## Aim of the exercise
Lines that include "screenshot" make up the answer; copy all of them from the data below.

## Provided information
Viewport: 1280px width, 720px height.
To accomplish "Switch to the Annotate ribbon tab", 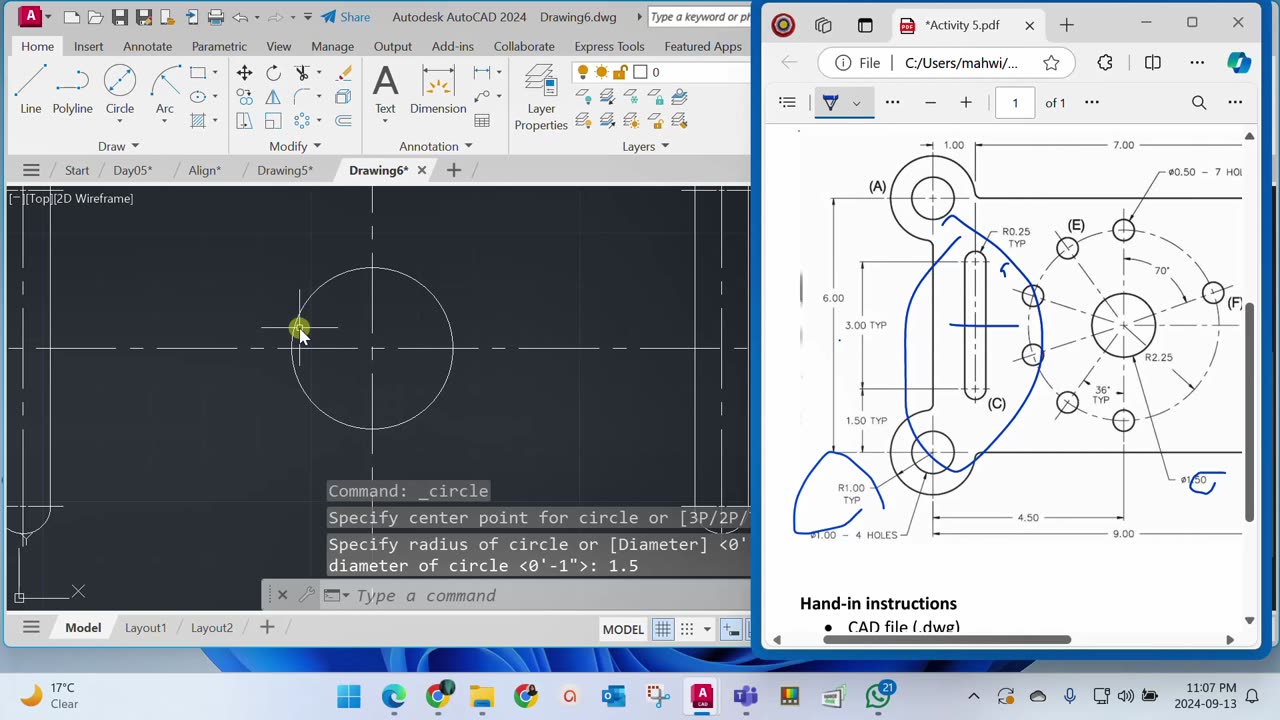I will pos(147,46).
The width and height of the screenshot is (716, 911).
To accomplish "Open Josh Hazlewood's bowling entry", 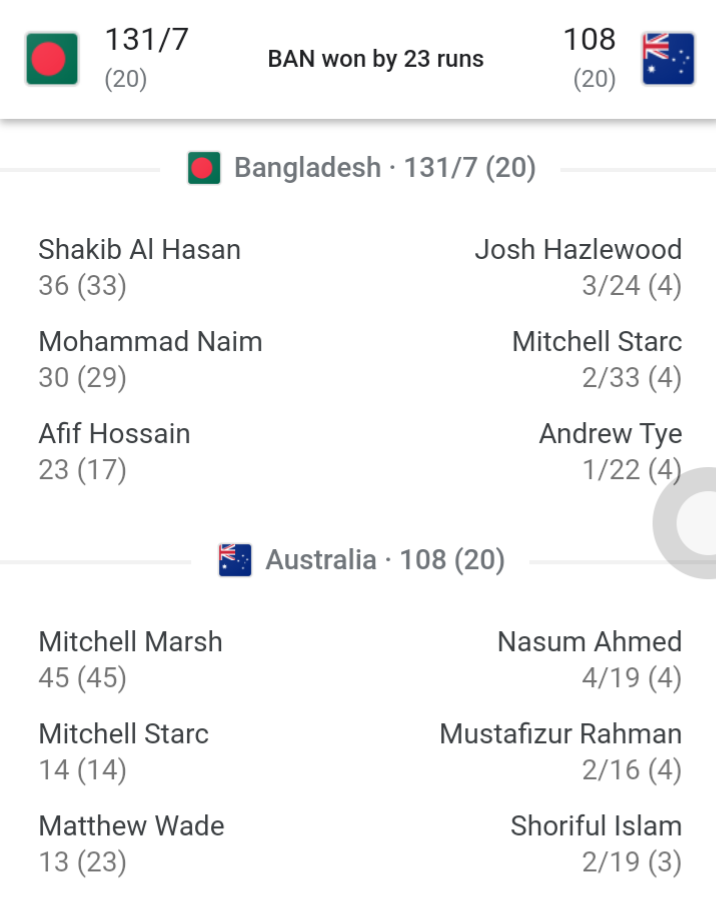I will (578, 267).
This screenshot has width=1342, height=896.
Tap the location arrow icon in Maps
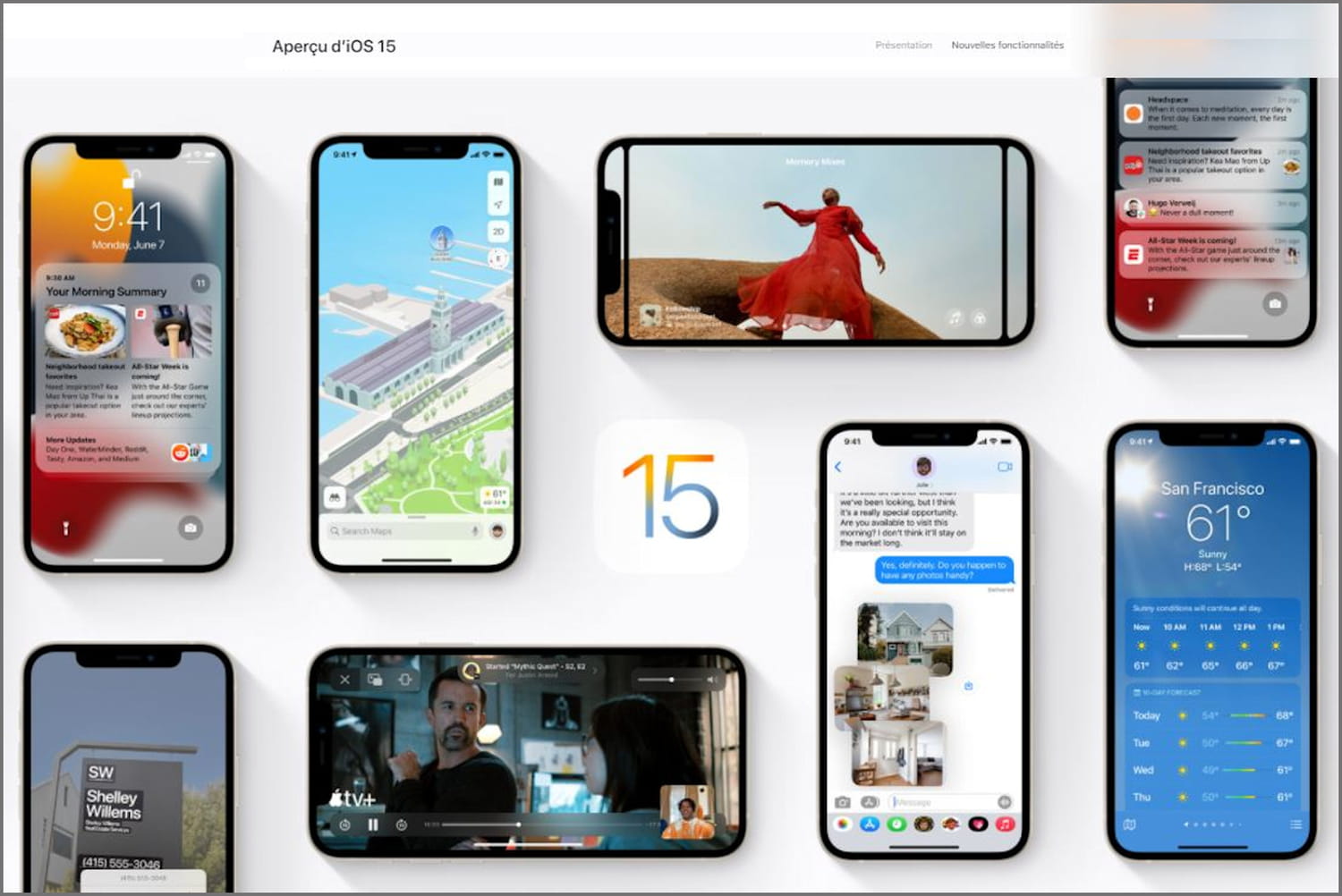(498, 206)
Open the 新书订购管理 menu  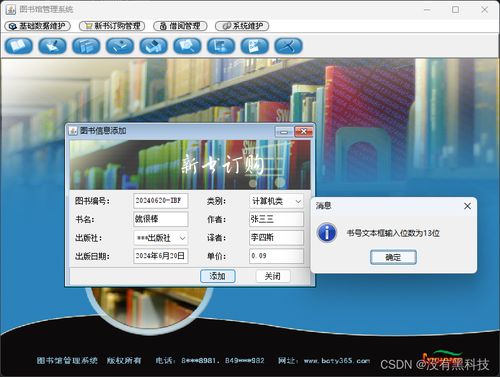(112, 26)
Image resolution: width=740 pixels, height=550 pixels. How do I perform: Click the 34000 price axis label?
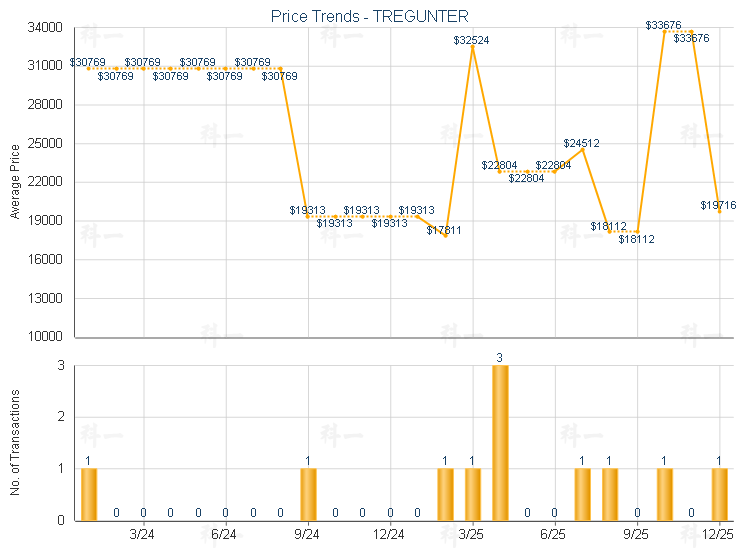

## Written answer
The width and height of the screenshot is (716, 911).
This screenshot has width=1342, height=896.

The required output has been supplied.